### Task objective
Count the lines in the items below that contain the string "header", with case counting, and reply with that number alone.

◇ ◇ ◇ ◇ ◇

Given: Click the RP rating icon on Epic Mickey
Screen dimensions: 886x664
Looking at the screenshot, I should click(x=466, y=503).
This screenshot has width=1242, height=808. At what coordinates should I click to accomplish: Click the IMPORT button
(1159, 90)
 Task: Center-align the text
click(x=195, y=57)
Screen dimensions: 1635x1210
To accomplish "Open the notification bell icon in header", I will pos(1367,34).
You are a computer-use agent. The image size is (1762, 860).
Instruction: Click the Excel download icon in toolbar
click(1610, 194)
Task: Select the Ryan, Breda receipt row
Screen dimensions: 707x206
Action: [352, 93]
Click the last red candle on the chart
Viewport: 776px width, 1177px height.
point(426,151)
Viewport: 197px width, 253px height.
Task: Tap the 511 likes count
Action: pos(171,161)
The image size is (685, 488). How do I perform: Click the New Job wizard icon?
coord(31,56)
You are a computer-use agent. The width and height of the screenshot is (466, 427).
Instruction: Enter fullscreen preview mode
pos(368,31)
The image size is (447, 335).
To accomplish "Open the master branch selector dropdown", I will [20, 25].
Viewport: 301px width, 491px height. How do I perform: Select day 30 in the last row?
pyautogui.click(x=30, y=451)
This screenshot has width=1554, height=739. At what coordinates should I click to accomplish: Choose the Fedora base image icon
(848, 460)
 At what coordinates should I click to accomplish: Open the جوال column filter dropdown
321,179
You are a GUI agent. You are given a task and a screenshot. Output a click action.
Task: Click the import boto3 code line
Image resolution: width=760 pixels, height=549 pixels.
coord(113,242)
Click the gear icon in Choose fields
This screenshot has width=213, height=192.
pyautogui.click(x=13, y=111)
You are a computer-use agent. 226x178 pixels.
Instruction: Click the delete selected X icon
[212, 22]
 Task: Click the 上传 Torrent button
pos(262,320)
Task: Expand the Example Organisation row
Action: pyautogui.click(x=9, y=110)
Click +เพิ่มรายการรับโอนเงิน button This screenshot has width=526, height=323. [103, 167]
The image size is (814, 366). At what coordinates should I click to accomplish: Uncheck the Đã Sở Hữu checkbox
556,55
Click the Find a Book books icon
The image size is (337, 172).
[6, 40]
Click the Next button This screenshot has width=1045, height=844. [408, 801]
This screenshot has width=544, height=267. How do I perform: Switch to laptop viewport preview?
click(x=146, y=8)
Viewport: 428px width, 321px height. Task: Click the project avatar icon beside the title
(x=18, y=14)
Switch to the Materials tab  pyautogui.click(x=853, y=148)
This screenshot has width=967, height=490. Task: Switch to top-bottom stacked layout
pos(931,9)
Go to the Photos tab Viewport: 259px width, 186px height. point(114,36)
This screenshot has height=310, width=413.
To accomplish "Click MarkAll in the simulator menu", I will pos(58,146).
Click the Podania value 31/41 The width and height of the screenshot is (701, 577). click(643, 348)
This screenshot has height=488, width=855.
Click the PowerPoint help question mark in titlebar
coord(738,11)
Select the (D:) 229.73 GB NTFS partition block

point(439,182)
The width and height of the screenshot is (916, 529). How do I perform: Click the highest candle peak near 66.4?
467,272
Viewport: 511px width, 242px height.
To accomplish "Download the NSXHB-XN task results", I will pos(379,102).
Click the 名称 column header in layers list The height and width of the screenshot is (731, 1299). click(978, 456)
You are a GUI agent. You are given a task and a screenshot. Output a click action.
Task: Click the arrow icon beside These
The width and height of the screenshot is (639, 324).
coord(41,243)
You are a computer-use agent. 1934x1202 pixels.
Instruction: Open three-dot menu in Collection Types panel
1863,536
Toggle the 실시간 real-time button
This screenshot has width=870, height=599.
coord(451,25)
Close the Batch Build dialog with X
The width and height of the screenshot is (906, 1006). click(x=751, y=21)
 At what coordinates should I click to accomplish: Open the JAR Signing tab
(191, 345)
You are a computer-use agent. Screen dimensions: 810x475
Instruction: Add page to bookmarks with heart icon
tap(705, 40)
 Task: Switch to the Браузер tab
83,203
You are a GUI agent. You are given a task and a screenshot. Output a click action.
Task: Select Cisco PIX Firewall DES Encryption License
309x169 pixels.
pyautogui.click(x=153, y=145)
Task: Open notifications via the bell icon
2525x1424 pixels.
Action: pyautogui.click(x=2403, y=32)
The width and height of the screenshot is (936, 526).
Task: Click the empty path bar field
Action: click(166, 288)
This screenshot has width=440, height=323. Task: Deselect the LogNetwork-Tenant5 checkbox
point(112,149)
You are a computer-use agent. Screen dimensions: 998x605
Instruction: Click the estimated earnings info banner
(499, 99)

◇ ◇ ◇ ◇ ◇

### Reply to the exercise
2